Android in app purchase: Signature verification failed

Question

I have tried for several days to solve this problem, using the Dungeons demo code that comes with the SDK. I\'ve tried to Google for an answer but can\'t find one.

Answer 1

The error is caused because of the wrong license key. Maybe the license key is probably from your another app.

The solution is to use the proper license key from :

Play console > App > Development Tools > Licensing & in-app billing

Answer 2

This Solution worked for me.
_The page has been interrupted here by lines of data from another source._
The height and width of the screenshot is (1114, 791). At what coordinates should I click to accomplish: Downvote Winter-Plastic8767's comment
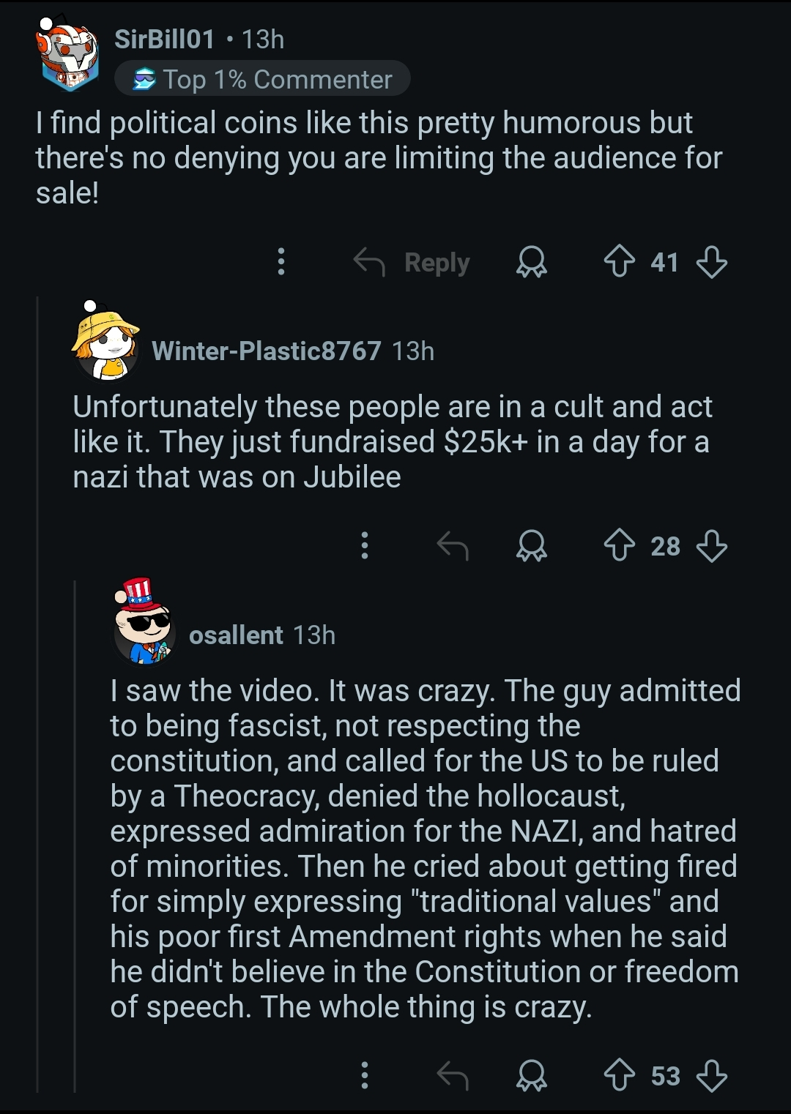tap(711, 545)
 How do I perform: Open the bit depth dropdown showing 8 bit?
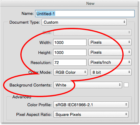(x=111, y=72)
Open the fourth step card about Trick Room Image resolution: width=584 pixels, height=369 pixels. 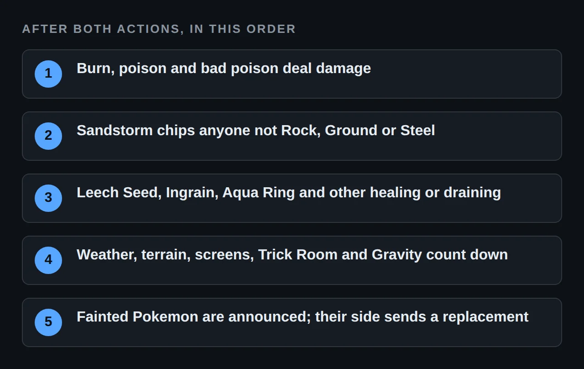(292, 260)
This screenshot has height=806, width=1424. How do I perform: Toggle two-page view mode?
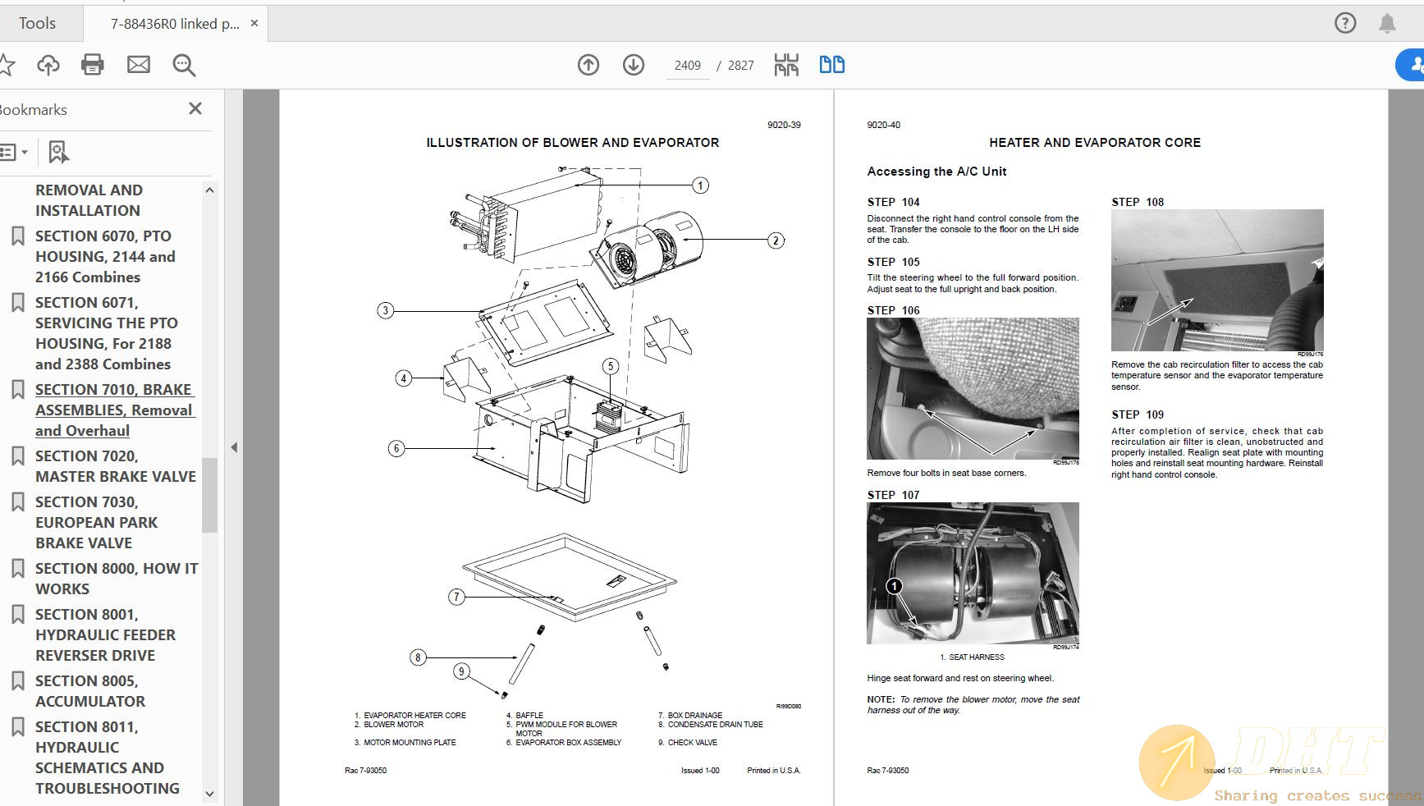[832, 65]
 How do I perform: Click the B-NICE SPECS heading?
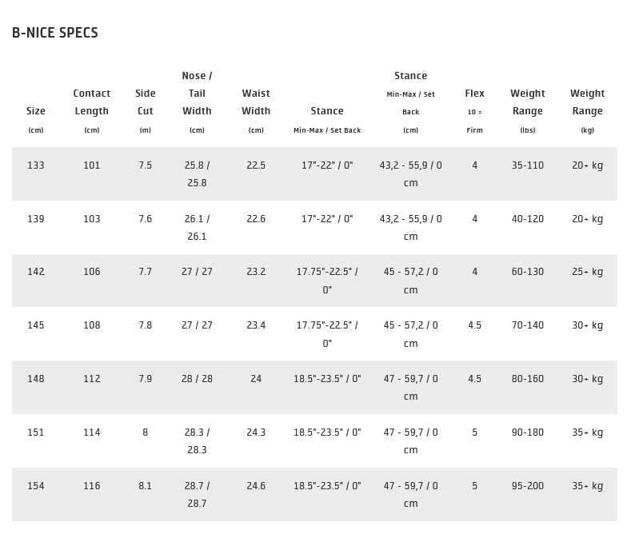click(x=55, y=33)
I changed the new verifyPurchase method in purchase class with old one.

Answer 3

Check this answer:

Is the primary account on your test device the same as your Google Play developer account?

If not you won't get signatures on the android.test.* static responses unless the app has been published on Play before.

See the table at http://developer.android.com/guide/market/billing/billing_testing.html#static-responses-table for the full set of conditions.

And it's comment:

I don't think the static ids return signature anymore. See https://groups.google.com/d/topic/android-developers/PCbCJdOl480/discussion

Also, previously the sample code (used by many big apps) from Google Play Billing Library allowed an empty signature. That's why it's static purchases worked there.
But it was a security hole, so when it was published, Google submitted an update.

Answer 4

For Cordova and Hybrid apps you need to use this.iap.subscribe(this.productId) method to subscription InAppPurchase.

Following are the code working fine for me:

 getProdutIAP() {
        this.navCtrl.push('subscribeDialogPage');
        this.iap
            .getProducts(['productID1']).then((products: any) => {
                this.buy(products);
            })
            .catch((err) => {
                console.log(JSON.stringify(err));
                alert('Finished Purchase' + JSON.stringify(err));
                console.log(err);
            });
    }

    buy(products: any) {
        // this.getProdutIAP();
        // alert(products[0].productId);
        this.iap.subscribe(products[0].productId).then((buydata: any) => {
            alert('buy Purchase' + JSON.stringify(buydata));
            // this.sub();
        }).catch((err) => {
            // this.navCtrl.push('subscribeDialogPage');
            alert('buyError' + JSON.stringify(err));
        });
    }

    sub() {
        this.platform.ready().then(() => {
            this.iap
                .subscribe(this.productId)
                .then((data) => {
                    console.log('subscribe Purchase' + JSON.stringify(data));
                    alert('subscribe Purchase' + JSON.stringify(data));
                    this.getReceipt();
                }).catch((err) => {
                    this.getReceipt();
                    alert('subscribeError' + JSON.stringify(err));
                    console.log(err);
                });
        })
    }

Answer 5

Please check that base64EncodedPublicKey and the one from the Play Developer Console are equal. Once you re-upload the APK in the Developer Console, the public key may change, if so update your base64EncodedPublicKey.

Answer 6

You can skip the verifying process for those "android.test.*" product ids. If you are using the sample code from the TrivialDrive example, open IabHelper.java, find the following line code, change it from

   if (Security.verifyPurchase(mSignatureBase64, purchaseData, dataSignature)) { ... }

into

   boolean verifySignature = !sku.startsWith("android.test."); // or inplace the condition in the following line
   if (verifySignature && !Security.verifyPurchase(mSignatureBase64, purchaseData, dataSignature)) { ... }

It's harmless, even if you forgot to rollback the code. So, you can continue to test the further workflow step.